The Achilles of this approach is chromatic dispersion, namely that fact different frequencies of light traverse a solid medium such as fibre glass at different speeds. Now any laser pulse is a band of frequencies. It may be narrow, but it always has non-zero width. So chromatic dispersion is inevitable (like Donald Trump continuously changing tariff rates). As the fibre path distance grows, the probable outcome is that a laser might transmit a '1 0' but the light will spread over time and the optical receiver consequently interprets it as a '1 1'. So chromatic dispersion becomes a hard stop in long haul communications whether terrestrial or undersea.
A natural path to increase the bit transmission rate would be to chop up the optical amplitude into 4 levels and use each level to represent a binary bit pair.
So full optical power might represent '1 1', three quarters could be '1,0', half full power designates '0 1', and no light means '0 0'. But chromatic dispersion does not depend on intensity, so this scheme will fail as well. Moreover, it requires very sensitive optical receivers and drives up equipment costs.
Fortunately, light has several dimensions. In addition to amplitude, there is phase. The phase is the position of a point on a wavelength relative to a fixed origin point. In the lower right hand diagram we see two identical wavelengths with different phases. So we can represent ordered combinations of zeros and ones by varying the phase. One simple approach that easily achieves 100G transmission is to vary the phase by 180 degrees or π radians, which means that what was the wave's peak becomes the zero point. The low signal to noise ratio permits 100G throughput over long distances. It's called Binary Phase Shift Keying or BPSK.

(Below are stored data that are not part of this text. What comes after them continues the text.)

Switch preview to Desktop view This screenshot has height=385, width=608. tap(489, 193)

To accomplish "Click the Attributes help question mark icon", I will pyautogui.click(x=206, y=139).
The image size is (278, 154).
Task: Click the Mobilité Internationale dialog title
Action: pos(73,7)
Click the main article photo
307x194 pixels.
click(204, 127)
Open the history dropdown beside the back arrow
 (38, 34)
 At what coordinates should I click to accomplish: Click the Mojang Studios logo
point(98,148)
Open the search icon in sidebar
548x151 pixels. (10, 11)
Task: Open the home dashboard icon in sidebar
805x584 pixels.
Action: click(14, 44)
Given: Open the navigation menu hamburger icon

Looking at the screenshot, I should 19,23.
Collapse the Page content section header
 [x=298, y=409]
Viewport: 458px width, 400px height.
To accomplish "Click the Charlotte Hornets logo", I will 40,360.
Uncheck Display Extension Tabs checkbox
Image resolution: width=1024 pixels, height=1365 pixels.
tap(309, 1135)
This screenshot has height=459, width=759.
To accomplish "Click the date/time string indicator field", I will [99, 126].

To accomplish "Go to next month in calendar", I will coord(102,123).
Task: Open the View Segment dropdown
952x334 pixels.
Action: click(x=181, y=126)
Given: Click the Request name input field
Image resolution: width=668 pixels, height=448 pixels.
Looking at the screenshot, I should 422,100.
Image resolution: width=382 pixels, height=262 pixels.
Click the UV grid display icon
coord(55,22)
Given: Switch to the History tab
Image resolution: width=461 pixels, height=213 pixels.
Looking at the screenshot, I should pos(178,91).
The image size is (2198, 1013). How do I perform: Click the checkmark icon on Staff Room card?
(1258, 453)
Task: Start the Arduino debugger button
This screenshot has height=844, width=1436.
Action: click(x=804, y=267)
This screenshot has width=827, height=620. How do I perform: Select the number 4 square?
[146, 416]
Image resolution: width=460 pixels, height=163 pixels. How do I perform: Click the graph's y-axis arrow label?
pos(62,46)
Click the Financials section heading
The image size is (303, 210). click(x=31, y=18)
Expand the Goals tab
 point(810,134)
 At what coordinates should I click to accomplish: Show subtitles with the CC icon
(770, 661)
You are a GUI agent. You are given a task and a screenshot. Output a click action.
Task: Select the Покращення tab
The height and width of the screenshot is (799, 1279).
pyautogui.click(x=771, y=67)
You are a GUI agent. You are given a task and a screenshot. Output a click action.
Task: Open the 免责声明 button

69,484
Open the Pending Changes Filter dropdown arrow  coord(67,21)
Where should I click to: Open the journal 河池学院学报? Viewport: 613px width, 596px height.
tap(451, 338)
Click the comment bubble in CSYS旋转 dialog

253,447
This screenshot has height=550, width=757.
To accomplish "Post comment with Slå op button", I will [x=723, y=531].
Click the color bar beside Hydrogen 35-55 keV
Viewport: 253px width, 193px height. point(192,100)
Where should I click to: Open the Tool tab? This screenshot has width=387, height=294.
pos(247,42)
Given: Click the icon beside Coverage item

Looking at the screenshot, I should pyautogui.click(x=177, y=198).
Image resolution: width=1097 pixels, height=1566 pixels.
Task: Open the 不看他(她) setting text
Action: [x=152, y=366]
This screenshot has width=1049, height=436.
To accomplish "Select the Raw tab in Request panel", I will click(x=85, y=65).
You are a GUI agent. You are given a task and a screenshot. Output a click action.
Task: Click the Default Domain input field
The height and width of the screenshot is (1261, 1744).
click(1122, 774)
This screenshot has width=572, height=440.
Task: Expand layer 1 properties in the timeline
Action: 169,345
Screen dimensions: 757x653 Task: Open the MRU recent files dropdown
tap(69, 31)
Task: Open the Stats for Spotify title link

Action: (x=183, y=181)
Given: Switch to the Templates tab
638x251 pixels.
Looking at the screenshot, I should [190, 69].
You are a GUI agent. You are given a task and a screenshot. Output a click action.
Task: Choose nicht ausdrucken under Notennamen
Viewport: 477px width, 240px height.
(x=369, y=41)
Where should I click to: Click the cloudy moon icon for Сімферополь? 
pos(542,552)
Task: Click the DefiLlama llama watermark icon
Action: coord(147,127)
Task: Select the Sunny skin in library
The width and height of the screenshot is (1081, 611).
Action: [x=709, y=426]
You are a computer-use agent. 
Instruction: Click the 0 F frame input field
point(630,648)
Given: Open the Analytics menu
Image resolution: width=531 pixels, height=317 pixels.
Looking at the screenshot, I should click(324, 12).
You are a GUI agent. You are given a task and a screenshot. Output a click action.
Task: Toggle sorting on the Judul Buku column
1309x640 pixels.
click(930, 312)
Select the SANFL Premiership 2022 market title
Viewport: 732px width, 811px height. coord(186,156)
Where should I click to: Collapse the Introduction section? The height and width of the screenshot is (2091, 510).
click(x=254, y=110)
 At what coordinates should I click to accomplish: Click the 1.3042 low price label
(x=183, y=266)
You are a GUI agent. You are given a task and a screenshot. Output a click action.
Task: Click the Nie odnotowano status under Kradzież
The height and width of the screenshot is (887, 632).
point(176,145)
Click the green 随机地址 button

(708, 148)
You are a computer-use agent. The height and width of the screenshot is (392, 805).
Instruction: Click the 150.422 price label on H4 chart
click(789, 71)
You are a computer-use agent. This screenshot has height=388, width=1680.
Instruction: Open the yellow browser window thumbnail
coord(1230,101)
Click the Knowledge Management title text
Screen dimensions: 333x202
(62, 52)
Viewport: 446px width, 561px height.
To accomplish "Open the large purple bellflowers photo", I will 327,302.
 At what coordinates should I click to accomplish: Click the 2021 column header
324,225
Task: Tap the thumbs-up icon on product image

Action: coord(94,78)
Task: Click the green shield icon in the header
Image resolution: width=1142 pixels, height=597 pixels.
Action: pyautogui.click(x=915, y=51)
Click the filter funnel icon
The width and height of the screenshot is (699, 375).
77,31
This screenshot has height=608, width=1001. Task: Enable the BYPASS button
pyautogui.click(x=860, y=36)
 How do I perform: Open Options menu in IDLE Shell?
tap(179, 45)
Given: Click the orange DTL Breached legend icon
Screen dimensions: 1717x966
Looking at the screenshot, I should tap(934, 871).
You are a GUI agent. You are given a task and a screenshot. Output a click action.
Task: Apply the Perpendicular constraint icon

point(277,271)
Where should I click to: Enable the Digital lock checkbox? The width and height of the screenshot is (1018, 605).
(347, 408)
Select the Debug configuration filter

Of course, phase shifts do not come in discrete junks. It's a continuum of values. That's the beauty. So we can also shift phases by π/2 and since a wavelength is 2π radians, this means we have created 4 phases that can represent ordered pairs of binary bits. See the lower left hand diagram. We now have a clean way of communicating (1,1), (1,0), (1,1), and (1,0). So we effectively doubled the bit transmission rate. Naturally, this is called Quadrature Phase Key Shifting and it gets us to 200 Gbps.